Smart meters are one of the new ways that energy companies are looking to keep a closer eye on our energy usage, while ostensibly making life easier for consumers. However, new research suggests that self-checking meters may actually be exaggerating the amount of energy being used, in some cases by as much as 580 percent.
The concept of the smart meter is a relatively simple one. Instead of requiring a regular meter reading from consumers, they electronically record how much energy is used and then transmit that information to the supplier on an hourly or daily basis. It shouldn’t be too complicated because beyond transmitting the data, less-smart meters have, of course, been reading energy usage for a long time. But this new generation could stand to learn something from its elders.
This latest investigation was conducted in The Netherlands, where some 750,000 smart meters have recently been installed in homes, in conformity with a government mandate introduced to see every home fitted with a smart meter by 2020.
Following rumors that smart meters were seeing excessive charges applied to consumers, Professor Frank Leferink, at the University of Twente, Netherlands (via Engadget), conducted a study of several commercial electronic smart meters manufacturers between 2004 and 2014. When hooked up to a number of power-consuming devices, actual consumption was compared to the meter readings.
Out of the nine meters tested, five of them were found to give readings higher than the power actually consumed. In one case it was 582 percent higher, though in two others, the meters recorded 30 percent less power usage than actually took place.

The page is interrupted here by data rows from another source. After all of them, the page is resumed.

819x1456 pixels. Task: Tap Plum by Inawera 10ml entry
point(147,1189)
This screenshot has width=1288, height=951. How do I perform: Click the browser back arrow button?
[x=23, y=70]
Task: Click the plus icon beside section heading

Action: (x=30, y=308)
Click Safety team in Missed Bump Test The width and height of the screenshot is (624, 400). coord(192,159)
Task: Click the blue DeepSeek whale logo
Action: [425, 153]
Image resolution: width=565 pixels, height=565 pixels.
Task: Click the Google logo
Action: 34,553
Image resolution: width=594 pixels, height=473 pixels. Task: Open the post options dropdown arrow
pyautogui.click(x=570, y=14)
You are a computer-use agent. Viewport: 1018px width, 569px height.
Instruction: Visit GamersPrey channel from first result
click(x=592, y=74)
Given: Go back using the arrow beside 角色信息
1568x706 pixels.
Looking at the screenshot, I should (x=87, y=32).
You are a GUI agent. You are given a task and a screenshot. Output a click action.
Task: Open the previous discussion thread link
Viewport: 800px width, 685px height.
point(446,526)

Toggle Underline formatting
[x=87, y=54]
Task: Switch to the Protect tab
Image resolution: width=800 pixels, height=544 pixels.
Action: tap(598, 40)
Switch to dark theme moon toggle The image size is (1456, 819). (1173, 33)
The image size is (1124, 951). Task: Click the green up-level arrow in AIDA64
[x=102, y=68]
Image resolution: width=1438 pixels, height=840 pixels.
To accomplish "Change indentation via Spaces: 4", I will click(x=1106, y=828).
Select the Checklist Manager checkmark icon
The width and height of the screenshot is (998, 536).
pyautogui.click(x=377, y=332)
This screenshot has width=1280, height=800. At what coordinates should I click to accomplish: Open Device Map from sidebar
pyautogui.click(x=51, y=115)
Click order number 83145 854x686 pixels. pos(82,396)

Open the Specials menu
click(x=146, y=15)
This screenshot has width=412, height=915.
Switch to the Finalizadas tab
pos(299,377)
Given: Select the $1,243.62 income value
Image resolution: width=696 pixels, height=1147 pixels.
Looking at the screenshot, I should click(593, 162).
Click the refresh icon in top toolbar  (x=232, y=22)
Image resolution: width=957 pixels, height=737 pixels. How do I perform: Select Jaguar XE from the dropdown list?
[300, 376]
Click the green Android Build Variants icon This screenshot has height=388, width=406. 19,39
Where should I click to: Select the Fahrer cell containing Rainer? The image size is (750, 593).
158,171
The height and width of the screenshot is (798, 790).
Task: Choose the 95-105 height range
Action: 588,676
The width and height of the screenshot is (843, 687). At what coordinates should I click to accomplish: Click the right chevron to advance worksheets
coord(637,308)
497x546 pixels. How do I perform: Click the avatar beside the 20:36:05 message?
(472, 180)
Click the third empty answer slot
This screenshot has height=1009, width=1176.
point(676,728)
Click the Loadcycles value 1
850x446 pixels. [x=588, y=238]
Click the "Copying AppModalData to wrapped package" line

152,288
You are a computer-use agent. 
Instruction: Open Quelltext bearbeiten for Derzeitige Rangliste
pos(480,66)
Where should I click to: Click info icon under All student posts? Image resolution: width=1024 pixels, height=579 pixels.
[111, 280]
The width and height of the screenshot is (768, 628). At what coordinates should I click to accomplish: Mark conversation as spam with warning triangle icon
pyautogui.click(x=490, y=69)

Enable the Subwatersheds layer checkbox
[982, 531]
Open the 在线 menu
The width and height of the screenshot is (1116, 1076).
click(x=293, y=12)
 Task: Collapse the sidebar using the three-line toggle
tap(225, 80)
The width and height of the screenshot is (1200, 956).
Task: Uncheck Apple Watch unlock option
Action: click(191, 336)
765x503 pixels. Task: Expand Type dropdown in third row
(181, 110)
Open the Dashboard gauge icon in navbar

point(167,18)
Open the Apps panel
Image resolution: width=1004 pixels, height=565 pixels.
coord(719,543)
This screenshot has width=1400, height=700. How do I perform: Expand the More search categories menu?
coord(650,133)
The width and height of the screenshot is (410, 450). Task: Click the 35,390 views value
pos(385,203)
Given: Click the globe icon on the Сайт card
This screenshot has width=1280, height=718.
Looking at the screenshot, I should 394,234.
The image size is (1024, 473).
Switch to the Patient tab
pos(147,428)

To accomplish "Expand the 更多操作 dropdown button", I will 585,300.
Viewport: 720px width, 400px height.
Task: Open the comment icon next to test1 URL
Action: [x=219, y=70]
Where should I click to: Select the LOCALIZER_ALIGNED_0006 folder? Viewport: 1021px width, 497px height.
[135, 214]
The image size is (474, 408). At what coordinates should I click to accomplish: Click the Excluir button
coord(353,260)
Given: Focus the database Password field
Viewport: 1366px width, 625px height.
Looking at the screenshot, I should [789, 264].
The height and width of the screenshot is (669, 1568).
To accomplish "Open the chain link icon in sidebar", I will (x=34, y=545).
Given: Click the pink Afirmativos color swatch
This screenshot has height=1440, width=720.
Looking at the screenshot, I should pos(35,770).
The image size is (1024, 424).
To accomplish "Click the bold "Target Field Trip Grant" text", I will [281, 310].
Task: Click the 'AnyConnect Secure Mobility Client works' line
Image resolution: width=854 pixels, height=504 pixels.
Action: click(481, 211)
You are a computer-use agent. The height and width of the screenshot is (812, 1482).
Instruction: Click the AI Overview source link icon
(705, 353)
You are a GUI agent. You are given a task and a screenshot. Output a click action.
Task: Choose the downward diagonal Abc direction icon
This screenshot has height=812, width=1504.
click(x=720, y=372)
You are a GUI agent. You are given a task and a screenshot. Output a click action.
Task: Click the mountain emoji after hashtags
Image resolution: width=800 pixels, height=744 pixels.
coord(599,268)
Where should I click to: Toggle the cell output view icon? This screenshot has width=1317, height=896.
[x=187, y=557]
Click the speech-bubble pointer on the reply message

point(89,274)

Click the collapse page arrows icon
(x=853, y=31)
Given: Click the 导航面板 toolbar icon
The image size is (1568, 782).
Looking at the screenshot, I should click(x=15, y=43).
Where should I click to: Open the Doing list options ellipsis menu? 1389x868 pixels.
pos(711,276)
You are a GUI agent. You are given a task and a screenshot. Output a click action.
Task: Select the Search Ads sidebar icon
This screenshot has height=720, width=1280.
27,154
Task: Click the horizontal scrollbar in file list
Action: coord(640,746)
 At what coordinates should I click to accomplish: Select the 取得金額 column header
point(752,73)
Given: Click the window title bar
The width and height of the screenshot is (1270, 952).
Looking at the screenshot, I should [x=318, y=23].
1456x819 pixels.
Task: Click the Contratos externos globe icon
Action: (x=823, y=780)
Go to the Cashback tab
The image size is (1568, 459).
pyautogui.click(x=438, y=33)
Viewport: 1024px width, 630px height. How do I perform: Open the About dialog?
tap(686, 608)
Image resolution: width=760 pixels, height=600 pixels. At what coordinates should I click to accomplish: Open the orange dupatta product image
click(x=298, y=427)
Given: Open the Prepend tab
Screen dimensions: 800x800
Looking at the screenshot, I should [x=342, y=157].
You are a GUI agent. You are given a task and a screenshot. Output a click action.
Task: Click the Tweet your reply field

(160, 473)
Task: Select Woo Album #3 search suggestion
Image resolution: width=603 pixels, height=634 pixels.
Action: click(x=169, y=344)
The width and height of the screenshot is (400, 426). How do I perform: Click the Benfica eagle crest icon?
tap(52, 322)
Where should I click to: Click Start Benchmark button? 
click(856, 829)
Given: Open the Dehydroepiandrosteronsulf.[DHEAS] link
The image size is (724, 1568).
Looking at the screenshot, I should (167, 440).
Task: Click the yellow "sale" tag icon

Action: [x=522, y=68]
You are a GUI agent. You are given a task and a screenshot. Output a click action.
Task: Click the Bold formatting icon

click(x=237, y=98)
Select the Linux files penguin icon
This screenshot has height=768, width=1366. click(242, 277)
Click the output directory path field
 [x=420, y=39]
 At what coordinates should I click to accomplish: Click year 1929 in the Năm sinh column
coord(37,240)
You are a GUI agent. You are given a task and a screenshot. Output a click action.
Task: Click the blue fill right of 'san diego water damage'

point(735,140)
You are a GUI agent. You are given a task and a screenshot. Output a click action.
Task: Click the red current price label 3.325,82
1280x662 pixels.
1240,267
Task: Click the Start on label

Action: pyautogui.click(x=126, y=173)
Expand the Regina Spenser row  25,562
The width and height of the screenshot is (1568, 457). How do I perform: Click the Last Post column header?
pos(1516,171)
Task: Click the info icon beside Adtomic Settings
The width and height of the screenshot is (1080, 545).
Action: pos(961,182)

Although the largest discrepancies seem likely to be due to problems with the meters themselves, many of them struggled with specific appliances used in peoples’ homes. Energy saving lightbulbs, LED bulbs, and dimmer switches all seemed to cause the most variation when it came to the meters’ outputs.
The suggested reason for the inconsistency with certain hardware is a lack of a perfect waveform, often found with more energy efficient devices.
Although all meters tested meet all legal requirements, the study’s authors believe that they do not factor in the effect of many “modern switching devices,” and are therefore not capable of wholly accurate readings.